-- Brief --
Find the lines in these entries that include the word "tray" and state how many there are, with no other words.

-- Input --
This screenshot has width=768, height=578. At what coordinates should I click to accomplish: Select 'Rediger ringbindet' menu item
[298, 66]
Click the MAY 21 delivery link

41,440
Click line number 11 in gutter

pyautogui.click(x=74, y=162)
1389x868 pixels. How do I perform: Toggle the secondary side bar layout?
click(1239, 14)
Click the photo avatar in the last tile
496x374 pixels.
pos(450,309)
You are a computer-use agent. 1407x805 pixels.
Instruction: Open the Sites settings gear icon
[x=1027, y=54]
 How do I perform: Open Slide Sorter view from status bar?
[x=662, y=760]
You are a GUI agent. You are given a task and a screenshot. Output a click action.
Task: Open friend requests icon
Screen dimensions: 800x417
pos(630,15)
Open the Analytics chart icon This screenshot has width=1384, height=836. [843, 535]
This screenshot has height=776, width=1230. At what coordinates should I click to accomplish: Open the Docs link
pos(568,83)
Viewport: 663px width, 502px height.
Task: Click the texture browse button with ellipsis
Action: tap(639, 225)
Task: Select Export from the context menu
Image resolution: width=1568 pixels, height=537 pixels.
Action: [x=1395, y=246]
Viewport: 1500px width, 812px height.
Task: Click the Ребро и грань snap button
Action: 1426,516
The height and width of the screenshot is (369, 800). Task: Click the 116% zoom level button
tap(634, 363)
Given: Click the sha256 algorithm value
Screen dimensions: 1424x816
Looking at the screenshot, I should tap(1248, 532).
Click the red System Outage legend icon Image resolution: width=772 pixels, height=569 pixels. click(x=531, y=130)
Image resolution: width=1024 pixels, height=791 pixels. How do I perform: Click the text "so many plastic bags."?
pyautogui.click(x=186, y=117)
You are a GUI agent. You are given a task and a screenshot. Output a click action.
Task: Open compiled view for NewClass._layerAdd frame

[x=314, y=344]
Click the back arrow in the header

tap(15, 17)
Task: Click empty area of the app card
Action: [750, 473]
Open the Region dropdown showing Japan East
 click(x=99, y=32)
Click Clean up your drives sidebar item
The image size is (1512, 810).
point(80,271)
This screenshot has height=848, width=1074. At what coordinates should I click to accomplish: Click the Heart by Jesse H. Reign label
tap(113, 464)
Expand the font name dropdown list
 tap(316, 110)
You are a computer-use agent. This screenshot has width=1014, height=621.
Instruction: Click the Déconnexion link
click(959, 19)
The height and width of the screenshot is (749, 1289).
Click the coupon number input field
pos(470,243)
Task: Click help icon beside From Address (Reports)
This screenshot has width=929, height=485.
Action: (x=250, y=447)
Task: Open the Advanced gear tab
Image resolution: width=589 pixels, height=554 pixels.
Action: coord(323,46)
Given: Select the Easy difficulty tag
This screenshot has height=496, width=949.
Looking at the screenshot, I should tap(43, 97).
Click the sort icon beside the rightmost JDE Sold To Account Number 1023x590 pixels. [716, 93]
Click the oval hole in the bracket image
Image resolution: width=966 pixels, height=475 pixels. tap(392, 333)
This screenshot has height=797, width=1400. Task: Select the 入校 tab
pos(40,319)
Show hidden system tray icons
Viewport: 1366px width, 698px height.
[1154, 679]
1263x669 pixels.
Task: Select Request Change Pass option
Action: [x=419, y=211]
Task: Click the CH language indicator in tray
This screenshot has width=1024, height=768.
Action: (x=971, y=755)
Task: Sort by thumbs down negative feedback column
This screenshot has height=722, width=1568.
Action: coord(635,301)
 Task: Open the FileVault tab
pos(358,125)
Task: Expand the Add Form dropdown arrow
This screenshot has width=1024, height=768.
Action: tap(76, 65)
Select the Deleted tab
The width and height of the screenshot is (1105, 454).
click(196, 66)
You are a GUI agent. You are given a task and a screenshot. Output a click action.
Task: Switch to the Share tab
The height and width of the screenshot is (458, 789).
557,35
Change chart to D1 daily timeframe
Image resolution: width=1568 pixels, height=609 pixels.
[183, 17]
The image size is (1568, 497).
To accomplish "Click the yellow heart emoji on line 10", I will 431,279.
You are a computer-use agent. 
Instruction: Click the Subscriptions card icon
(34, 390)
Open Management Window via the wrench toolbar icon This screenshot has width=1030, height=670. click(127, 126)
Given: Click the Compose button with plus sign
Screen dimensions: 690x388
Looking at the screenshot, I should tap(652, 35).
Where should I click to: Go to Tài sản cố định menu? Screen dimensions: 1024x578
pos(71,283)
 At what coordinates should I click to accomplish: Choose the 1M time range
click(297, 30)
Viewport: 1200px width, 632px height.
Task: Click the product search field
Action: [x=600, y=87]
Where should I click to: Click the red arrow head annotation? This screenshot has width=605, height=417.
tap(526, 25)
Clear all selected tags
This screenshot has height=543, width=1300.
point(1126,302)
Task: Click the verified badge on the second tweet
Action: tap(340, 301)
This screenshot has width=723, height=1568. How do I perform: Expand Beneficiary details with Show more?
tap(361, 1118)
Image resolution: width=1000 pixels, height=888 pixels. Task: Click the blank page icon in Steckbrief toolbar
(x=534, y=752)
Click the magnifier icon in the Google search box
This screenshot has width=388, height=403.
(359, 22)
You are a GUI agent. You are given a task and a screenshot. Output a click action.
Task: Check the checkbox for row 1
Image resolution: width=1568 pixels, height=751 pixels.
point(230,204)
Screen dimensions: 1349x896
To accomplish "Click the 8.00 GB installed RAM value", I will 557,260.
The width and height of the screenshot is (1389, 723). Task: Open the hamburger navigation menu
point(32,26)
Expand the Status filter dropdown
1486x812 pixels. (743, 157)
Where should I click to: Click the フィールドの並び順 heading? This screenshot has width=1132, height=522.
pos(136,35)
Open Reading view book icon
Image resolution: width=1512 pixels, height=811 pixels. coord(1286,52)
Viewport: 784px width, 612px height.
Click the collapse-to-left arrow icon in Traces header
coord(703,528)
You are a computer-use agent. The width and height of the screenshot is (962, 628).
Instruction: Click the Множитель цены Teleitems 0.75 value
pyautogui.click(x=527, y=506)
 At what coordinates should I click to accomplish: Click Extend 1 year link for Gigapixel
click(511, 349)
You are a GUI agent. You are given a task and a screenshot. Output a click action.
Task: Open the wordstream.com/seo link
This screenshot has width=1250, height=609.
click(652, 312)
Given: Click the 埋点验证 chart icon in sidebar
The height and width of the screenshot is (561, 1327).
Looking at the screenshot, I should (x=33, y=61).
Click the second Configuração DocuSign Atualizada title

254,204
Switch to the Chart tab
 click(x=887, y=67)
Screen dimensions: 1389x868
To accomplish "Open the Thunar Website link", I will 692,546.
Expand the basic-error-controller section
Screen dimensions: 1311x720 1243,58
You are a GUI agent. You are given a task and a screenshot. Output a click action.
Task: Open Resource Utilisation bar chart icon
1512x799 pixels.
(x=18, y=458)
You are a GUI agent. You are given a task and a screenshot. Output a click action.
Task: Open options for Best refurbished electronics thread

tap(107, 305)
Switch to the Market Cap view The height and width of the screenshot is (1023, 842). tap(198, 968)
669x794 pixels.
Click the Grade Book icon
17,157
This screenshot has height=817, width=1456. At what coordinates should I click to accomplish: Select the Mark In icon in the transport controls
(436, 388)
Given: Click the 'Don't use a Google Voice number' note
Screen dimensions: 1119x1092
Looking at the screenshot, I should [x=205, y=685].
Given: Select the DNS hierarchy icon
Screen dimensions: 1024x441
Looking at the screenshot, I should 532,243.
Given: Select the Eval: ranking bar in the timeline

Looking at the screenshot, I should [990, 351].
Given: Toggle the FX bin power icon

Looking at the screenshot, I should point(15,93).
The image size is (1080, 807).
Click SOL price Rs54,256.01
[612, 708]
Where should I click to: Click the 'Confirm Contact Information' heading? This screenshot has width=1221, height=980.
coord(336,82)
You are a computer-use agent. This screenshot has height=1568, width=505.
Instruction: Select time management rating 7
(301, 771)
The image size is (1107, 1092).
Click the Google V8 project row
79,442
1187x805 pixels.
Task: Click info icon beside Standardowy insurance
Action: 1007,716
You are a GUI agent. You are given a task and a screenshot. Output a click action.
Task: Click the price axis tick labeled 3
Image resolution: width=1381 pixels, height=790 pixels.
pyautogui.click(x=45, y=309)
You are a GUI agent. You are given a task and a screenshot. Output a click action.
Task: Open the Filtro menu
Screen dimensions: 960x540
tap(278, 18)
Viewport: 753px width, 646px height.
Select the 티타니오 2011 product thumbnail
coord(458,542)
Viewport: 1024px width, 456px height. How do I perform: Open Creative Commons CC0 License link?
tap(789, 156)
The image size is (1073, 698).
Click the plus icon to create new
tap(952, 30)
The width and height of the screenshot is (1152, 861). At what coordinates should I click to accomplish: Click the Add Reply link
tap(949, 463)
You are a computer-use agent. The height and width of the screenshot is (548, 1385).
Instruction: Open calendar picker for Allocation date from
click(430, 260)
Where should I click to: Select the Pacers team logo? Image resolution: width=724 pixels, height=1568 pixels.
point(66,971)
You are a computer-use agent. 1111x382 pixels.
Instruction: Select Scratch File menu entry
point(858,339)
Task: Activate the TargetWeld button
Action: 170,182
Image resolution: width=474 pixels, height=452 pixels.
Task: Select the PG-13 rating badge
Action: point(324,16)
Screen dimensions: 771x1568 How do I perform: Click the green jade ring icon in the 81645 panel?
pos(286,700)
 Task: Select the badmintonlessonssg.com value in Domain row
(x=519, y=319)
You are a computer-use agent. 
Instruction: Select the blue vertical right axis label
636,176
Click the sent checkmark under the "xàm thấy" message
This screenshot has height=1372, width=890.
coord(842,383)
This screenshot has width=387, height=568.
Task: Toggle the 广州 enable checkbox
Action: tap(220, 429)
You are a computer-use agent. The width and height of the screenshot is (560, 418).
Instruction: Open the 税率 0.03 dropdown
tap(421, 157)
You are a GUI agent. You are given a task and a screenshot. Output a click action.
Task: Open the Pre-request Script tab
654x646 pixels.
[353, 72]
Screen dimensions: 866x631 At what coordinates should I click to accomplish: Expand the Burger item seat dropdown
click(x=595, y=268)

-- Reply --
2